**Try it:** Would you set down the lines running from the one that holds "The width and" to the final line of the listing, both included, exactly and with no others?

**Source material:**
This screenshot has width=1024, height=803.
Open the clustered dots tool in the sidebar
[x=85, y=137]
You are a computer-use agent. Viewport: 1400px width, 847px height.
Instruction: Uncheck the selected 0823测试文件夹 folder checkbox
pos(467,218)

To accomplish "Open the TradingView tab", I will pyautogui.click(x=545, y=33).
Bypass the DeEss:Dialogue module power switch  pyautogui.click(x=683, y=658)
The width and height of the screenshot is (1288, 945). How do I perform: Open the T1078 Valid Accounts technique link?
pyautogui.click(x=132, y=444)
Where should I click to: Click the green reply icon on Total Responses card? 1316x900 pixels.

**Output for this exercise:**
The width and height of the screenshot is (1288, 945). How do I perform: Open the T1078 Valid Accounts technique link?
pyautogui.click(x=132, y=444)
Where should I click to: Click the green reply icon on Total Responses card? 1316x900 pixels.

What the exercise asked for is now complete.